There is material below. Print exactly the lines starting at the line with "Screen dimensions: 1568x715" and ending at the line with "Collapse the left", ends included, and no others.

(Given data begins)

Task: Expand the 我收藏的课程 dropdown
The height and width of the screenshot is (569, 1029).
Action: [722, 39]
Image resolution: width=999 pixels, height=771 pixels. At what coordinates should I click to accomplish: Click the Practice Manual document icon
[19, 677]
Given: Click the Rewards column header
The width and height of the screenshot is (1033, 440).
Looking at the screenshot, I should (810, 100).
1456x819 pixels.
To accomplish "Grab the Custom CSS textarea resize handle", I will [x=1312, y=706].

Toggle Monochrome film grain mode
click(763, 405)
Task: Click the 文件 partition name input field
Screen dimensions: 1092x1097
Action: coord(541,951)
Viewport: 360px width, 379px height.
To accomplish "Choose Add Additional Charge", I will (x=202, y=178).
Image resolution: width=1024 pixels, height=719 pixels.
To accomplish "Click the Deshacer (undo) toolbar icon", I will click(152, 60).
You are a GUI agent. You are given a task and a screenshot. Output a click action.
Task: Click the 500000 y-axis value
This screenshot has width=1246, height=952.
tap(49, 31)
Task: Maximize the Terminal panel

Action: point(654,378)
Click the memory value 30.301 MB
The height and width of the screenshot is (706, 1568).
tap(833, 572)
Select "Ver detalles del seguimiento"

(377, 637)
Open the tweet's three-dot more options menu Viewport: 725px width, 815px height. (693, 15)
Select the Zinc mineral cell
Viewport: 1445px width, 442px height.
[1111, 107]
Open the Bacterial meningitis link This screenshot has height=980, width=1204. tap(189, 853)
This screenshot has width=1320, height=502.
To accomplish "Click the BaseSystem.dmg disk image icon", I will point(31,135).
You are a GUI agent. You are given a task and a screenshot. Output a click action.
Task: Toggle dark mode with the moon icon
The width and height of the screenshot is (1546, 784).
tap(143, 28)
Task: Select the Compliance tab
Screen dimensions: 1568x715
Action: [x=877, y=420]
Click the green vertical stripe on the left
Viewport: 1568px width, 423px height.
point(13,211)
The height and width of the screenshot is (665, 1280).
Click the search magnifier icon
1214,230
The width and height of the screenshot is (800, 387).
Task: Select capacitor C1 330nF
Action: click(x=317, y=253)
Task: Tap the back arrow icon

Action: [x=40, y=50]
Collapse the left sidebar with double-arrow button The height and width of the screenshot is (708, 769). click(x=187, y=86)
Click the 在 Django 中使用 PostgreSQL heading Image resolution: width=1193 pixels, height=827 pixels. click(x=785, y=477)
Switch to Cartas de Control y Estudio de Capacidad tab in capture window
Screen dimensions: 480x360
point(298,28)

(Given data ends)

◆ Solution:
Screen dimensions: 1568x715
Action: [x=877, y=420]
Click the green vertical stripe on the left
Viewport: 1568px width, 423px height.
point(13,211)
The height and width of the screenshot is (665, 1280).
Click the search magnifier icon
1214,230
The width and height of the screenshot is (800, 387).
Task: Select capacitor C1 330nF
Action: click(x=317, y=253)
Task: Tap the back arrow icon

Action: [x=40, y=50]
Collapse the left sidebar with double-arrow button The height and width of the screenshot is (708, 769). click(x=187, y=86)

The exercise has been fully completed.